Exercise => Transcribe the entries below exactly as they appear.

Saved data entries:
^^^^^^^^
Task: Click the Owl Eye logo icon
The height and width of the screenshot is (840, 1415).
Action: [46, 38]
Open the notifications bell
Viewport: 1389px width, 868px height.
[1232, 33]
^^^^^^^^
Answer below =>
Task: Click the Owl Eye logo icon
The height and width of the screenshot is (840, 1415).
Action: [46, 38]
Open the notifications bell
Viewport: 1389px width, 868px height.
[1232, 33]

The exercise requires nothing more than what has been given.